最近、若者や学生が気軽に「起業」をするようになったという話をよく聞きます。確かに私自身「学生経営者」「若手起業家」という人達と会うことが増えました。私が会社を創った20年前と比べると資本金や取締役の規制が緩くなり、社会的にも起業のハードルが低くなっているのは明らかでしょう。積極的に学生の起業を促している大学もあると聞いています。

個人的には、このこと自体は非常に素晴らしいことだと思っています。若いうちに色々な挑戦をし、ビジネスを立ち上げる苦労を体験することは、仮に失敗してどこかの会社に勤務することになったとしても決して無駄ではないからです。もし成功すれば経済的にも社会的にも成功することが出来ますし、色々な意味でそのあとの可能性が広がることになります。

ただ起業するとなると、多かれ少なかれ周囲の人を巻き込むことになるわけで、そのことが何を意味するのかは、しっかりと理解しておく必要があると感じます。特に、運よく事業が軌道に乗り株式公開なんてことになると「とりあえず起業してみた」というノリでは済まされなくなります。多くの利害関係者の人生を左右する大きな影響力を持つことになるからです。
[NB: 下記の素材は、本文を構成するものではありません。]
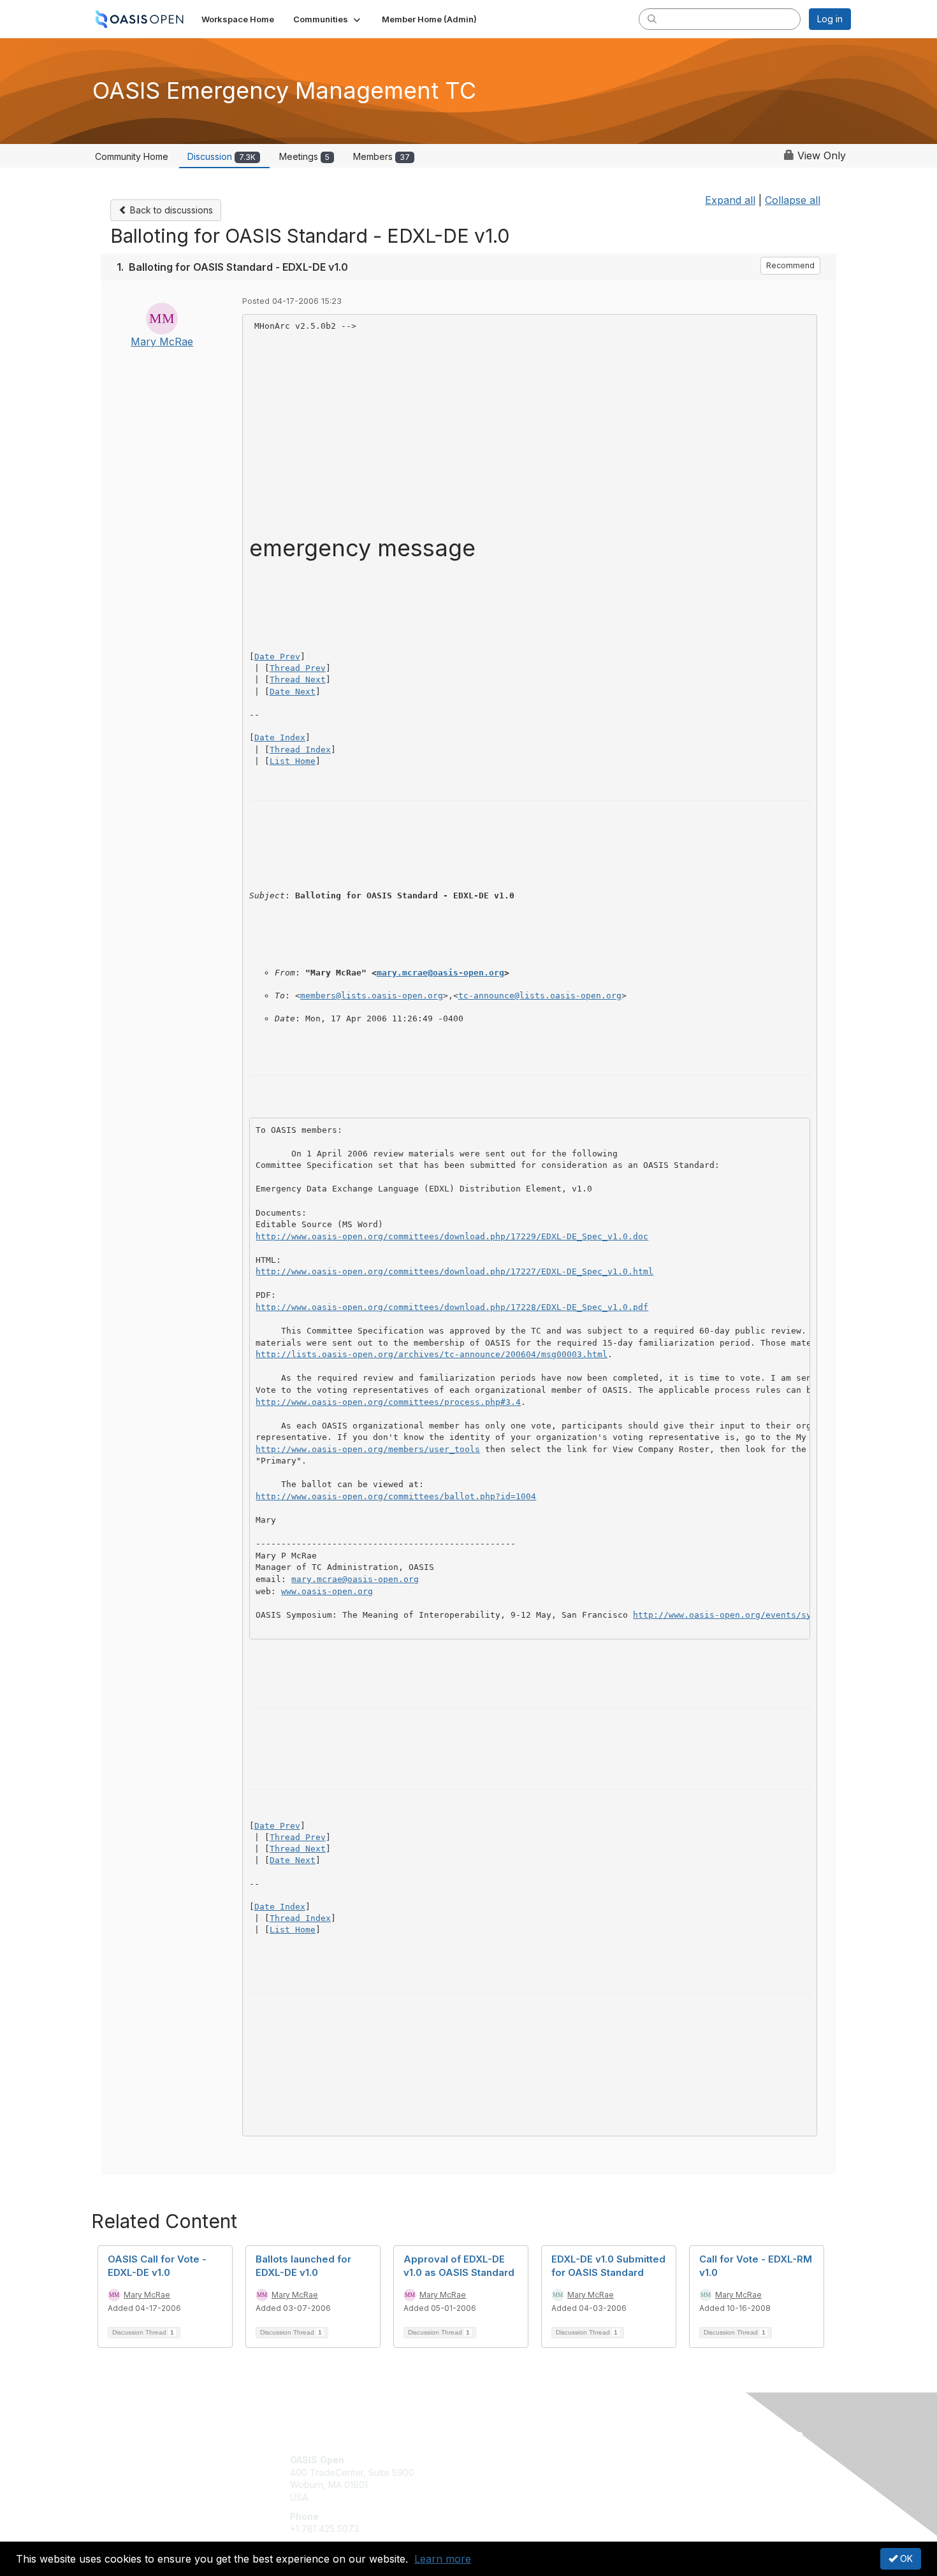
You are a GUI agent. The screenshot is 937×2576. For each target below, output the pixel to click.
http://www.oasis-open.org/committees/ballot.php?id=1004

数年前までコンサルタントとして学生の起業を応援するプロジェクトに関わっていました。関西の某有力社長がスポンサーとなって全国の大学生から起業アイディアを募り、数カ月にわたり色々なトレーニングを行って事業計画を練り上げていくものでした。私も毎年プログラムの一部を担当し、主に起業についての考え方やビジネス社会の常識といったことを教えていました。

毎年私自身も楽しみながら学生達に話をしていましたが、参加者の意識には大きな個人差がありました。もちろん事業アイディア自体も幅広く多岐にわたっていたのですが、本当に真剣に起業して会社を成長させたいと覚悟を決めている人もいれば、なんとなくノリで会社を創りたい、社長の名刺を持ってみたいというのが本音ではと思われるレベルの人までマチマチでした。
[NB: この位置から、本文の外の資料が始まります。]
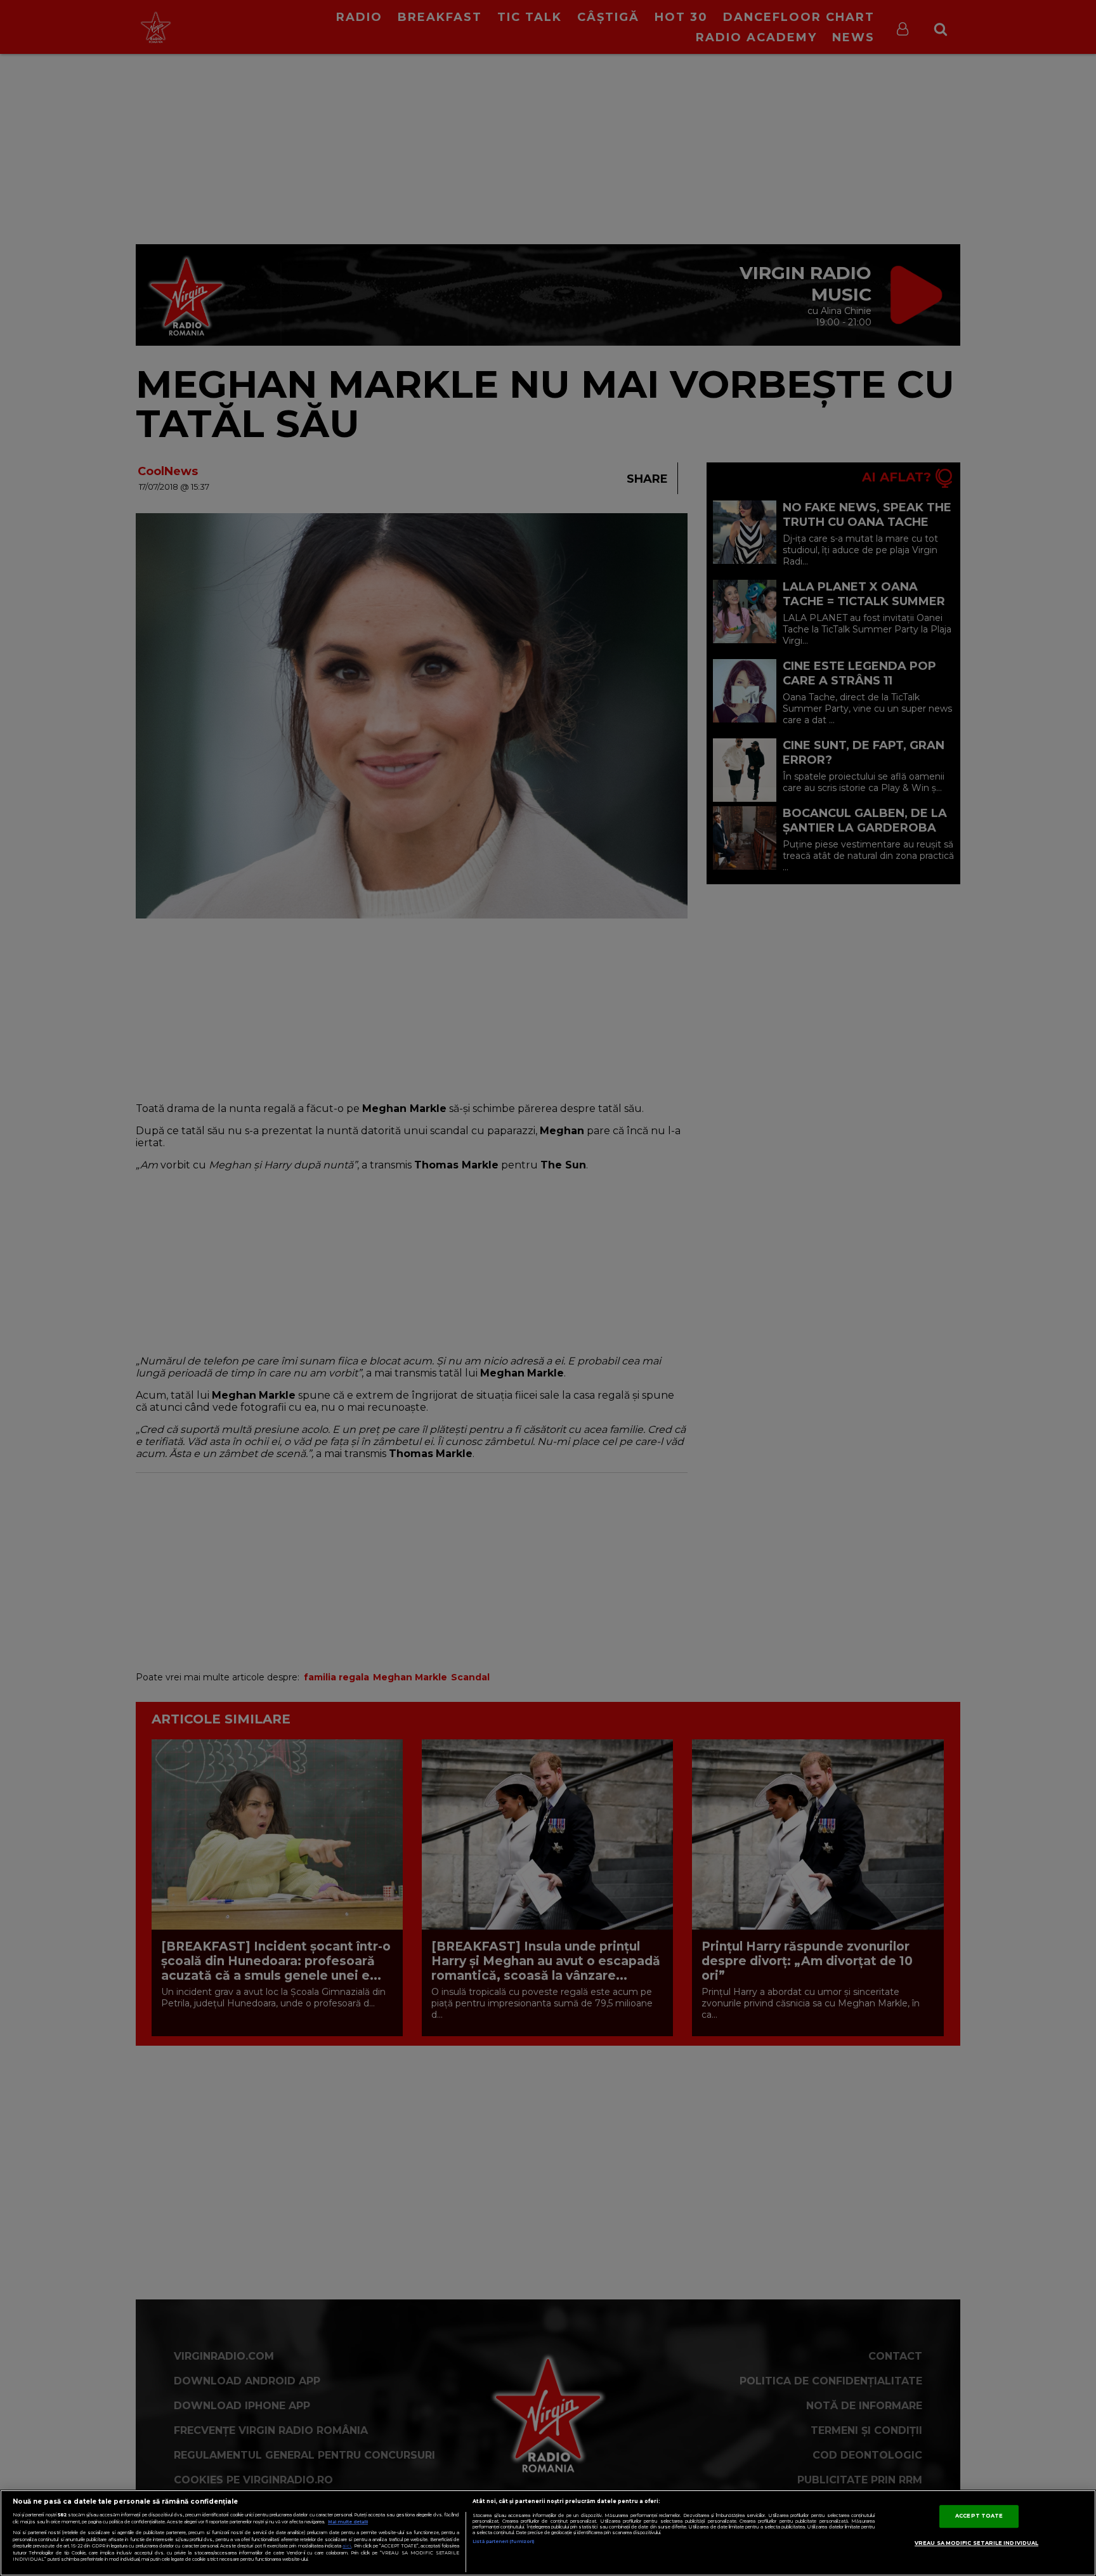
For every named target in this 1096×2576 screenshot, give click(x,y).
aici (346, 2546)
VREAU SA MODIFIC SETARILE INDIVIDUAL (976, 2543)
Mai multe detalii (348, 2522)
最終的に優秀者には出資を受ける権利が与えられ、実際にその後起業して成功していった人もいます。今はいったん終了したそのプロジェクトは毎年多くの学生達に刺激を与えたと思いますし、企画としては大成功だったと思っています。

私がその際に繰り返し話していたことの一つに、私の知り合いでカリフォルニア大学バークレー校ハース・ビジネススクールの起業講座責任者で、また多くのベンチャー企業に投資して育てた実績のあるジェローム・エンゲル教授の言葉があります。「アントレプレナーシップとは、今は規模が小さくとも大企業を目指す動きであり、小企業を作ることはアントレプレナーの動きとは言えない。現在保有している資源にとらわれることなく『事業機会』を追い求めることが重要である。」

この言葉は、かのドラッカー教授が「イノベーションと起業家精神」の中で言っている言葉とまさに同じです。つまり、最初から身近な範囲だけで小規模な商売を志向しているだけの動きは、起業とは言えないということです。

例え今は資金も人脈もノウハウも何もない状況でも、満たされていない社会的ニーズの大きな穴を発見し、そこを満たして事業として成長させるためにあらゆる手段を使って資源を獲得し、事業を成長させていく。これこそが真の起業家だとエンゲル教授は言っていました。また、多くの「起業家」が少し成功しただけで満足してしまい、スモールビジネスで終わってしまう、とも。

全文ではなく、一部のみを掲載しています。